* [TRECHO FORNECIDO]:
+++
Cada vez mais, o galego se perde como uma língua oficial, apesar de o reitegracionismo buscar formas de implementar a língua e adotar uma padronização linguistica. Mas para irmos a este encontro, teríamos que mergulhar a fundo numa trajetória deixada por muitos anos. O certo é que se trata de um percurso que vem lutando incansavelmente, uma luta com muita resistência. “O não falar galego em Galicia, já é um fato muito antigo, é secular”. Apesar das diferenças linguisticas entre Portugal e Brasil, falamos português, sejam a favor ou contra o acordo ortográfico e que nada mudará”.
Christian Sales, brasileiro e um grande defensor da língua galega, para nos prestigiar desta lusofonia simplificada, colocará seus pontos de vista destes idiomas tão semelhante, abrangendo três localidades, onde o português ou galego português, são as chaves das nossas falas Christian coordena vários programas de mídia alternativa (Os Contrabandistas, Quintal da Galicia entre outros…) e diversos grupos nas redes sociais, sempre em prol da nossa língua.
Cada vez mais envolvido com o galego, debruça muito sobre este tema e seus conhecimentos não param por aqui… Já conheceu vários pontos geográficos e culturais da Galiza, numa visita que recentemente fez ao Noroeste Peninsular. Quer retornar em breve, para dar continuidade e desenvolver seus conhecimentos e encontrar mais pessoas ligadas ao assunto em comum, para além das amizades já existentes.
+++
* [DADOS]:

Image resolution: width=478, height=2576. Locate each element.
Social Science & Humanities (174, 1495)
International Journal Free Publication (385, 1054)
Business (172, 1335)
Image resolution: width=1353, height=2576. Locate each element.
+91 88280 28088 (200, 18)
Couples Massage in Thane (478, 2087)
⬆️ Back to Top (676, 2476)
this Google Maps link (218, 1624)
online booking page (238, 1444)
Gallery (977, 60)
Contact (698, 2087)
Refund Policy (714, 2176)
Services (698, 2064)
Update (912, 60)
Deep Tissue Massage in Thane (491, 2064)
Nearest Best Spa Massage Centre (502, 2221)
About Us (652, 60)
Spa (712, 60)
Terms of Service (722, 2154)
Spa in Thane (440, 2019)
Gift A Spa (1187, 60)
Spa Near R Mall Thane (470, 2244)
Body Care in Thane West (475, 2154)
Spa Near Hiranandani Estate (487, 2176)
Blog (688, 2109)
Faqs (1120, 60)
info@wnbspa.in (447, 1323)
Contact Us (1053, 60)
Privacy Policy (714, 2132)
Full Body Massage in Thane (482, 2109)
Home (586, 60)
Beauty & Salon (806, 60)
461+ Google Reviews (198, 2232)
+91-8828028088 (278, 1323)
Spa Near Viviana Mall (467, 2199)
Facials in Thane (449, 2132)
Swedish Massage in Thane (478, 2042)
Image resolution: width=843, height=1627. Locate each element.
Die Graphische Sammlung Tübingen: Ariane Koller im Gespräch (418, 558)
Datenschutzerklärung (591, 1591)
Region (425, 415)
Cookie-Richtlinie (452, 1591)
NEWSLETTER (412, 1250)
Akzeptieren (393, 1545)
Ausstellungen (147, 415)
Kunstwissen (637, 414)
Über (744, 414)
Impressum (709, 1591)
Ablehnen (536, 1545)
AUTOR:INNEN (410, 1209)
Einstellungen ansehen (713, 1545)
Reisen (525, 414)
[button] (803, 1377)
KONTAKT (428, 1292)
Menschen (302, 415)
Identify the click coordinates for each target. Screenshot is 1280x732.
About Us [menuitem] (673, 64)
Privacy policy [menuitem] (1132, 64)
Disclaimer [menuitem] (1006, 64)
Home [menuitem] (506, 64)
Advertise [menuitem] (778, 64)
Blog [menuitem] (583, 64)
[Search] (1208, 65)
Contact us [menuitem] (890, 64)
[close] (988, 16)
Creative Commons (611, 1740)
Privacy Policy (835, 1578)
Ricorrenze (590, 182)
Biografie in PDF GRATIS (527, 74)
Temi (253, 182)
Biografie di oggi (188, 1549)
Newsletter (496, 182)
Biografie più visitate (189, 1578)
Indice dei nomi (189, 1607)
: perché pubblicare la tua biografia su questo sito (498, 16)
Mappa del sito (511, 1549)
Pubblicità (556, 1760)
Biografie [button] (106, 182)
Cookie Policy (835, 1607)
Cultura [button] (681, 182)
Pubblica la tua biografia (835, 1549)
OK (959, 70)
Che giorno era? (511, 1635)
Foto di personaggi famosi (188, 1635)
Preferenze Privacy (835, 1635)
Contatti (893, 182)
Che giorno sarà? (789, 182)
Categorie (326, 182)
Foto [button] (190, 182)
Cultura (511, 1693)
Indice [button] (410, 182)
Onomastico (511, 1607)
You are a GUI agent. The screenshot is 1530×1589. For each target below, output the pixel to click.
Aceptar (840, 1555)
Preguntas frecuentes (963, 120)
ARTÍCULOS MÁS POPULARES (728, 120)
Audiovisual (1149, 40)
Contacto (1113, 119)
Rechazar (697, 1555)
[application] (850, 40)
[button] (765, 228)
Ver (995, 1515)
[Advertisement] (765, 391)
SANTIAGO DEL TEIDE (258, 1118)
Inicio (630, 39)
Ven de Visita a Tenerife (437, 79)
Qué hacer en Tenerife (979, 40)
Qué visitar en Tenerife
+++
* [CONJUNTO DE TAREFAS]:
[1] Transcreva a parte do trecho sobre a língua galega que começa nas palavras "Christian Sales, brasileiro" e termina depois de "da nossa língua.".
[2] Resuma em duas frases o trecho sobre a língua galega.
[3] Liste todos os nomes de lugares que aparecem no trecho sobre a língua galega, na forma em que estão escritos.

* [RESPOSTAS POR TAREFA]:
[1]
Christian Sales, brasileiro e um grande defensor da língua galega, para nos prestigiar desta lusofonia simplificada, colocará seus pontos de vista destes idiomas tão semelhante, abrangendo três localidades, onde o português ou galego português, são as chaves das nossas falas Christian coordena vários programas de mídia alternativa (Os Contrabandistas, Quintal da Galicia entre outros…) e diversos grupos nas redes sociais, sempre em prol da nossa língua.

[2] O galego se perde cada vez mais como língua oficial, apesar de haver esforços para implementar a língua e adotar uma padronização linguística. O brasileiro Christian Sales, defensor da língua galega, coordena programas de mídia alternativa e grupos nas redes sociais em prol da língua, e visitou recentemente a Galiza, para onde quer retornar em breve.

[3]
Galicia
Portugal
Brasil
Galiza
Noroeste Peninsular